Slotting, on the other hand, is a type of mechanical processing that obtains straight grooves of any shape through a rectilinear cutting motion starting from pre-existing holes.
What is broaching?
Broaching is a work phase that is carried out through the removal of chips using a tool composed of a series of cutting edges called “broaches”, which progressively remove the material until obtaining the profile and dimensions requested. Broaching lets you create complex profiles with extreme speed and precision. In practice, it consists in passing the broach through a pre-existing through hole to gradually obtain the desired shape and size while guaranteeing tight tolerances. Thanks to broaching, you can obtain square holes, keyways, complex profiles, etc. The broaching achievements of MECAL srl are distinguished by the precision and attention to detail with which they are performed.

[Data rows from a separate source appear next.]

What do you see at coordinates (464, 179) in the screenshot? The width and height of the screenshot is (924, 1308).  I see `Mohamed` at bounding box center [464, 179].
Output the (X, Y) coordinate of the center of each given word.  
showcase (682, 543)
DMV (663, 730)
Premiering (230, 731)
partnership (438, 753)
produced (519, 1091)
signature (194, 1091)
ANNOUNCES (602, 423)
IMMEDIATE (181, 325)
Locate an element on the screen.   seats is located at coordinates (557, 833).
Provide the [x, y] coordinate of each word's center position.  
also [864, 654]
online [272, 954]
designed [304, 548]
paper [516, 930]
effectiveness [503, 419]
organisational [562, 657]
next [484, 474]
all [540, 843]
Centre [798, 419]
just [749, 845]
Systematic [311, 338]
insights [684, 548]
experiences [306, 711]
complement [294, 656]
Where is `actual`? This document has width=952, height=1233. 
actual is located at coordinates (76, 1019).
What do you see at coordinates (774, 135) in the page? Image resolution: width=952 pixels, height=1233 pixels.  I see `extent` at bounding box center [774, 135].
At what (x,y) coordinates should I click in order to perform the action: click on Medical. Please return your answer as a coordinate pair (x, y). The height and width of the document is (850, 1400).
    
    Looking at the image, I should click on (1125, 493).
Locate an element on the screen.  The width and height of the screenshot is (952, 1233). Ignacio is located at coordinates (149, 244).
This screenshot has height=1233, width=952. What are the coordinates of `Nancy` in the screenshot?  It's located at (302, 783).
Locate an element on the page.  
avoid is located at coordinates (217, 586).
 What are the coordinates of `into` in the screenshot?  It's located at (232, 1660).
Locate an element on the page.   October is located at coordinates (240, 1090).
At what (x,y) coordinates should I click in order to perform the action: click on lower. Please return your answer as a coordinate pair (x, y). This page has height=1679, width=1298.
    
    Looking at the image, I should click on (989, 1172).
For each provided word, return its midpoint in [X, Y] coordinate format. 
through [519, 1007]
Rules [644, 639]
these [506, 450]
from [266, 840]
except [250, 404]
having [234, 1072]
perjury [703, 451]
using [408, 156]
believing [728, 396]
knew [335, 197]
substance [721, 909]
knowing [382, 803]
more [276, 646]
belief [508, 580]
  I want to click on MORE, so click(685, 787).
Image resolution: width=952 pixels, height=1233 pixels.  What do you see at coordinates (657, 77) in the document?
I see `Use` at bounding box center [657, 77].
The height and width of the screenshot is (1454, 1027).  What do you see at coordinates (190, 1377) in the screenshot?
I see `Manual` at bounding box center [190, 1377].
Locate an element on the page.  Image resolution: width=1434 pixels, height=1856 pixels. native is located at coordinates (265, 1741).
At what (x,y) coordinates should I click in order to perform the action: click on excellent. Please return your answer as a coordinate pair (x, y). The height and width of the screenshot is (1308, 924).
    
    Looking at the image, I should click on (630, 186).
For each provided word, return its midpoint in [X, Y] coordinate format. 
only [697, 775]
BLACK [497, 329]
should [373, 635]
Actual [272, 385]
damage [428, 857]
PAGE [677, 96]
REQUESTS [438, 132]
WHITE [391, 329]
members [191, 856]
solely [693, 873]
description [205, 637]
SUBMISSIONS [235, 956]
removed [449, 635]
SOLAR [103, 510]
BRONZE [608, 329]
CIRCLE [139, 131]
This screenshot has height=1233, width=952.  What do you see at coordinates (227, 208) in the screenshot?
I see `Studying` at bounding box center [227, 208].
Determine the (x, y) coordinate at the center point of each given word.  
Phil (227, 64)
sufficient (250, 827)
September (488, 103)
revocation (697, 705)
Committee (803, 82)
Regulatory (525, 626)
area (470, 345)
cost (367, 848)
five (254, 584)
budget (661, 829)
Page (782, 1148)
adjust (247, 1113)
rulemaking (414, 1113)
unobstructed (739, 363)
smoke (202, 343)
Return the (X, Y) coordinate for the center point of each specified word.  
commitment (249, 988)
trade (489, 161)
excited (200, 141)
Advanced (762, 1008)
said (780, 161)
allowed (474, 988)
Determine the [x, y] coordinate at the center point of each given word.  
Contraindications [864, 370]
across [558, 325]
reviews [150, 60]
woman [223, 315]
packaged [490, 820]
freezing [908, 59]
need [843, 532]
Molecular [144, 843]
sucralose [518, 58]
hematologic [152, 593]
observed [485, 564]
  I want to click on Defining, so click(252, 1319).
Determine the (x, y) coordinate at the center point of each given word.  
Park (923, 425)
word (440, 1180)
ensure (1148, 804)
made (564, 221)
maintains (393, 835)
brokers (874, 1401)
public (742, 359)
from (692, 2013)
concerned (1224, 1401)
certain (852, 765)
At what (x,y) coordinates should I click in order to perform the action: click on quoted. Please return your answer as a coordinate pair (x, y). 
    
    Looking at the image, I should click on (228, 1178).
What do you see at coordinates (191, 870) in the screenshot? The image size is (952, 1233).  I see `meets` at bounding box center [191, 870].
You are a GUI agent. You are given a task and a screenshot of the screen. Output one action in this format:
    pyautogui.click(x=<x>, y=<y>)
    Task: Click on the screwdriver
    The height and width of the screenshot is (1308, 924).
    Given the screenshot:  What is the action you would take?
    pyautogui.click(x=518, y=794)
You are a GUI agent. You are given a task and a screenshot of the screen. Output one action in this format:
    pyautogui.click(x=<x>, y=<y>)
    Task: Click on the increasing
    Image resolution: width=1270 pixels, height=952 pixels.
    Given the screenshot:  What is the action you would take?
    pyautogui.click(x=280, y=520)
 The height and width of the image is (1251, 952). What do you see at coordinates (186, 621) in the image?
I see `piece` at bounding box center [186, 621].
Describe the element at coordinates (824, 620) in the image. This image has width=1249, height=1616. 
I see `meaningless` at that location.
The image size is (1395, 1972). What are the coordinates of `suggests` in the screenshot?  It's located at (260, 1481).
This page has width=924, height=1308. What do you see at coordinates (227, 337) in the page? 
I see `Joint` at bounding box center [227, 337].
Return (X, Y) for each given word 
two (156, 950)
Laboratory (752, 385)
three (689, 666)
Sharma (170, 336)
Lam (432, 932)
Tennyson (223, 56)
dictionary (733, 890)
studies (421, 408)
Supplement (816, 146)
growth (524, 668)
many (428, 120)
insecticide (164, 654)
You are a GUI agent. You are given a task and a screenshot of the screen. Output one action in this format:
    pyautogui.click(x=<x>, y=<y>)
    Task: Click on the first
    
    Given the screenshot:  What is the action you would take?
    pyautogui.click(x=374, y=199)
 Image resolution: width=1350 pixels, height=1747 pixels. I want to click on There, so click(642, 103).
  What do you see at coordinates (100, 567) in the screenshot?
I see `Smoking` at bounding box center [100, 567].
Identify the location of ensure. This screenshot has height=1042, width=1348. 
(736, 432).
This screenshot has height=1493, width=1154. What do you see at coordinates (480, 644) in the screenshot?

The machinery is periodically checked in order to always guarantee impeccable work.
What is slotting?
Slotting is a particular type of process similar to broaching, also carried out with chip removal, especially suitable for modifying the internal surfaces of a hole such as, for example, keyways, shaping or grooved profiles. It consists in obtaining vertical, straight or shaped grooves through the intermittent passage of a special cutting tool to gradually achieve the desired shape and size while maintaining tight tolerances, which is why this process finds its ideal application in the most varied fields of manufacturing and engineering sector. Slotting is performed with numerically controlled machine tools called “slotting machines” which work with a vertical or inclined rectilinear motion and, unlike broaching, it can be performed both in through holes (where the tool protrudes from the piece) and in blind holes (with the tool stopping at a pre-established depth) by repeating the operation continuously and increasing the cutting value at each pass.